Ticks are particularly unpleasant creatures. They bite us, cause infestations in livestock and pets, and are a source of numerous pathogens that cause diseases such as Lyme disease, tick-borne fever and tick-borne encephalitis.
Every year on 6 July, World Zoonoses Day highlights the importance of understanding diseases that can spread between animals and humans. To mark the occasion in 2025, this blog features Ben Jones and Nick Johnson as they delve into their work identifying viruses found in ticks across the UK. Their research recently led to the discovery of a zoonotic virus, underscoring the vital role of ongoing surveillance in protecting public health.
The World Health Organisation (WHO) defines zoonoses as those “diseases and infections that are naturally transmitted between vertebrate animals and man”. About two thirds of the diseases that affect humans are zoonoses and many of the pathogens APHA test for, fall into this category.
The TickTools project, led by APHA, was established in 2023 with a grant from UK Research and Innovation (UKRI) and Defra, to investigate the microbiome (all organisms present, for example, bacteria, fungi and viruses) of ticks infesting animals in the UK.
Ben Jones from the TickTools project describes the process of obtaining a tick microbiome:
The first step in the process of obtaining a tick’s microbiome is to sterilise a deceased tick with bleach to remove any bacteria, fungi or other microorganisms that may be on the outside of the tick. This could have come from the environment or from the person that collected the tick. We then use a machine that shakes a tube containing the tick, a metal bead and a cell-breaking chemical, until all that is left is a murky liquid that contains all the genetic information (DNA and RNA) that was once inside the tick. This can then be isolated from the liquid, allowing us to determine the genetic sequences of all the organisms present.
We take these genetic sequences, piece them together and compare them to a reference database to help us to identify all the different organisms that were in the tick. The majority of genetic sequences that we find usually come from the tick itself. This is useful for studying the genetics of the ticks and can help us to understand how ticks from different parts of the country are related. Aside from that, we usually see a lot of bacterial and fungal species, with the occasional virus. This approach can only match sequences back to known references within our databases and so cannot help us to find anything new.
However, the TickTools project has given us the tools to be able to identify viruses that have not been detected before. To do this, we first piece together overlapping sequences of DNA to form longer sequences called contigs. We then scan these for key patterns that are commonly found in many viruses. If we spot those patterns, we compare the sequence to known viruses to find the closest match and check if it has all the necessary genes of a complete virus. By using these approaches, we can identify potential pathogens that are carried by ticks in the UK, which can then inform approaches taken to prevent animal diseases and zoonoses.

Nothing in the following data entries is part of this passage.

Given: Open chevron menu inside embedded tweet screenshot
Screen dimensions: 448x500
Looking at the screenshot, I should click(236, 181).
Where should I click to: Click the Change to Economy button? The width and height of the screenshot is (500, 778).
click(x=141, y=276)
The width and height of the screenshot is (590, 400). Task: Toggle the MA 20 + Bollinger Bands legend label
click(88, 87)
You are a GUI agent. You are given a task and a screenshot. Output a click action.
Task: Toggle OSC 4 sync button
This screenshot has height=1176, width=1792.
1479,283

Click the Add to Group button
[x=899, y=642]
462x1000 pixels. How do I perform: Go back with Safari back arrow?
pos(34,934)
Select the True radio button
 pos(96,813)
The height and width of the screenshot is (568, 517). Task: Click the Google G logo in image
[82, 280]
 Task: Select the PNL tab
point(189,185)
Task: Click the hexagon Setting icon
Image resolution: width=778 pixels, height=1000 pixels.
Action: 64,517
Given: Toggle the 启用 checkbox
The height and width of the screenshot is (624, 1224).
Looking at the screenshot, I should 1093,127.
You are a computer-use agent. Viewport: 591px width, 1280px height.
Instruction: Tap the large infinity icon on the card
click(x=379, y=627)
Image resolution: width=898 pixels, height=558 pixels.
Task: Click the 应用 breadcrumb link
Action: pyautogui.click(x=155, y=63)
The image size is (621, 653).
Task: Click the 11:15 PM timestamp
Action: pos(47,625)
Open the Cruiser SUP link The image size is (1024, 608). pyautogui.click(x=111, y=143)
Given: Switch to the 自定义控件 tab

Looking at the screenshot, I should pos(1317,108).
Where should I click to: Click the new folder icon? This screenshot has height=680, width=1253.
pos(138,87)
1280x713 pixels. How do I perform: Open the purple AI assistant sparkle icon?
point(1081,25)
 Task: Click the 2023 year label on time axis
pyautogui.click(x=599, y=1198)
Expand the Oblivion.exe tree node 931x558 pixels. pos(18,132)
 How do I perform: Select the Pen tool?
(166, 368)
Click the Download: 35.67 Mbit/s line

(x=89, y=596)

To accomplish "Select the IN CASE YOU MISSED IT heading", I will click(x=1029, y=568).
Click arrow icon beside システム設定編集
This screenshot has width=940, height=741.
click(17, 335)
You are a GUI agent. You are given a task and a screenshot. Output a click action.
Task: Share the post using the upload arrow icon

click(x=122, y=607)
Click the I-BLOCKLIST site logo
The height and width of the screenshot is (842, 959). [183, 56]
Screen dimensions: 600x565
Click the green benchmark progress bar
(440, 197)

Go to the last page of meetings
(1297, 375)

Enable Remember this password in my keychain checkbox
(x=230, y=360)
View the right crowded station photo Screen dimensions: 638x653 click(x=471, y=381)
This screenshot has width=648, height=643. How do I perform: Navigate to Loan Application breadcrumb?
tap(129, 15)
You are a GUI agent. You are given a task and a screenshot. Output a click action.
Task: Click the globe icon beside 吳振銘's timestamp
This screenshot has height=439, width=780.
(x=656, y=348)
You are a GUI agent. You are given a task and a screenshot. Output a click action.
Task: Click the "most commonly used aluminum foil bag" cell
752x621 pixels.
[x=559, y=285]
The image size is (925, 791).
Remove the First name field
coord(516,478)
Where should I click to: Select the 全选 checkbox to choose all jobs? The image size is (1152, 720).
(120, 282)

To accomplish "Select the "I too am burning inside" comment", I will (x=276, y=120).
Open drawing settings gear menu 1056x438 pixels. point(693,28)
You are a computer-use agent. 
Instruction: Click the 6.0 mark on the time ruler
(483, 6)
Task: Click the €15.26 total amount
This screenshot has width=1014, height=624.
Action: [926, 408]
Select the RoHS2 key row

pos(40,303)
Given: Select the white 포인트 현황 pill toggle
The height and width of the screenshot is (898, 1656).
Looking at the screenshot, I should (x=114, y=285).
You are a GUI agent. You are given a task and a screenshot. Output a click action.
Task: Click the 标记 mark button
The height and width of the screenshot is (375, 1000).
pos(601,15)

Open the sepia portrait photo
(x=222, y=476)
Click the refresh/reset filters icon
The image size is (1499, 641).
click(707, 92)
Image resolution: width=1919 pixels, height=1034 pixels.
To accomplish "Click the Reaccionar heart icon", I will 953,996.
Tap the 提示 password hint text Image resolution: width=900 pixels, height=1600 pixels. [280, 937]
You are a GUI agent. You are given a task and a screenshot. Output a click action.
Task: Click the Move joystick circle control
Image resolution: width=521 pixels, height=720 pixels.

Earlier this year, the Mammalian Virology group detected a novel virus infecting hedgehogs submitted to APHA from rehabilitation centres (Is a newly discovered virus contributing to the decline of our wild hedgehogs? – APHA Science Blog). However, the story did not end there. As a result of this investigation, large numbers of ticks and fleas infesting these animals were recorded on each animal, perhaps not a surprise to anyone who has encountered a hedgehog.
This presented an opportunity for the TickTools project to take advantage of these samples. The ticks removed from hedgehogs looked similar to the common sheep tick (Ixodes ricinus) but were all the hedgehog tick (Ixodes hexagonus). This species infests burrows, and although rarer than the common sheep tick, the UK tick surveillance scheme does receive reports of tick bites by this species and it has been reported to bite humans and domestic animals.
An initial finding from this study was the identification of Alongshan virus (ALSV): a previously undetected virus in the UK, found in the very first tick we examined and a pathogen originally detected in ticks in China. This is significant because although the TickTools project encounters many viruses associated with ticks, the vast majority do not present an immediate risk to humans or animals. Following the discovery of ALSV in China, several human cases involving fever and neurological symptoms linked to tick bites, were subsequently reported in the region. These were all attributed to ALSV infection. This triggered further studies that detected antibodies to the virus in sheep and cattle.
Our discovery of ALSV in UK ticks has been reviewed by the Human Animal Infections and Risks Surveillance group (HAIRS). The genomic sequence of the UK virus was quite distinct to those viruses found in Europe, Russia and China. So far, there is no evidence of infections in humans or animals, but this discovery provides the opportunity to prepare public and animal health bodies for the emergence of this virus and continue to raise awareness about the dangers of infectious diseases associated with tick bites.
2 comments
Comment by Rudolf Reichel posted on
Have you looked at the presence of C burnetii, the cause of Q fever? As far as I know it has not yet been confirmed in ticks in GB
Comment by Heather O'Sullivan posted on
We have seen evidence of a Coxiella sp. in the hedgehog tick that had ALSV. We have not yet completed the analysis necessary to confirm whether it is C. burneti or another species of Coxiella endosymbiont.